[Collected data]
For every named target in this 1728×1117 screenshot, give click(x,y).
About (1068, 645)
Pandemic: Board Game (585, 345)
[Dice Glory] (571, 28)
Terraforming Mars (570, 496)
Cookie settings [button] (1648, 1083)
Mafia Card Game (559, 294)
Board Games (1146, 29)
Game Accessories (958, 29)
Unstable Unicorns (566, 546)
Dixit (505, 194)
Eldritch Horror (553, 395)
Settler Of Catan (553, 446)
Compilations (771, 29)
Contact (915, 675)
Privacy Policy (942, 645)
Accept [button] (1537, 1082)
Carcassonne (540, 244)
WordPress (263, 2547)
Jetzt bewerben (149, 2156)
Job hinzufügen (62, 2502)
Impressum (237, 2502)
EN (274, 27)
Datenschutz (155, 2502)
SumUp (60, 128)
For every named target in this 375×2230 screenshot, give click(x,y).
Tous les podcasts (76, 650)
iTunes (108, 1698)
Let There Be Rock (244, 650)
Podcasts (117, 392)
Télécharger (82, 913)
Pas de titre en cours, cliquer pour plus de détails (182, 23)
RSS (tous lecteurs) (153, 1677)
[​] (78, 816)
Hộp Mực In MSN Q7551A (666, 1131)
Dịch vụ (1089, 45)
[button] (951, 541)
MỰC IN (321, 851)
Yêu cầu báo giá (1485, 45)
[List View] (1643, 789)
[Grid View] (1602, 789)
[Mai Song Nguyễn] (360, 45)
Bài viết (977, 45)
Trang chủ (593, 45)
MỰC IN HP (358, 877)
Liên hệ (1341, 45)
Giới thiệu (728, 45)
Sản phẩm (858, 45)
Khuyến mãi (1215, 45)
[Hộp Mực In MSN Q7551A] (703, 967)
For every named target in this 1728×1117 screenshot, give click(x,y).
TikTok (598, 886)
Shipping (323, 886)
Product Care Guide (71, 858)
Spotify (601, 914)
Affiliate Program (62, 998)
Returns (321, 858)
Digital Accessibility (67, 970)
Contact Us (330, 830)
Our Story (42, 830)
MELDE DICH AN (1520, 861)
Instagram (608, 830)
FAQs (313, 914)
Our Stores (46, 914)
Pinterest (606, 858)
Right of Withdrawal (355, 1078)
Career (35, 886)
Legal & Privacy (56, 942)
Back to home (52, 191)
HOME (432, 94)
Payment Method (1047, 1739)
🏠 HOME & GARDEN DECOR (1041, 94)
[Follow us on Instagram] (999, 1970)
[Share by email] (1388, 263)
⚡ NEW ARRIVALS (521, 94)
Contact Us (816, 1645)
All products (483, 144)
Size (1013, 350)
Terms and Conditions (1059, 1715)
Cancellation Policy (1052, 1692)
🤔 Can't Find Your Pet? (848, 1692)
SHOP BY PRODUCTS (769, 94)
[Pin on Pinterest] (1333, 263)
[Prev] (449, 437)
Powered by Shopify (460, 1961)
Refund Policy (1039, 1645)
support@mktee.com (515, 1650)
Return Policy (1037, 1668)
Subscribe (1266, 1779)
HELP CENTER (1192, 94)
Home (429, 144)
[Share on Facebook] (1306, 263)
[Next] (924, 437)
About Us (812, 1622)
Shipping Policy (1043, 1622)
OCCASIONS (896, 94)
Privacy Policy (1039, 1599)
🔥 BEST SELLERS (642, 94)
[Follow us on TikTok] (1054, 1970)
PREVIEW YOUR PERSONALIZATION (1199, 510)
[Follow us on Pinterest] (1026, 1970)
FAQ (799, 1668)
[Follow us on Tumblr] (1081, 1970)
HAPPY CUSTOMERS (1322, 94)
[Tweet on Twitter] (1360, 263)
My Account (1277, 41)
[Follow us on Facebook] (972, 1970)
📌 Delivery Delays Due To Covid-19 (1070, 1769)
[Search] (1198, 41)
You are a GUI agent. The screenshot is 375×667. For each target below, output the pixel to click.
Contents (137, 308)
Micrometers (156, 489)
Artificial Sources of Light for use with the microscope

__Exercise requirements__: Determine how many lines above contain "target" as a word or string. Give the number alone.

__Response to the task__: 4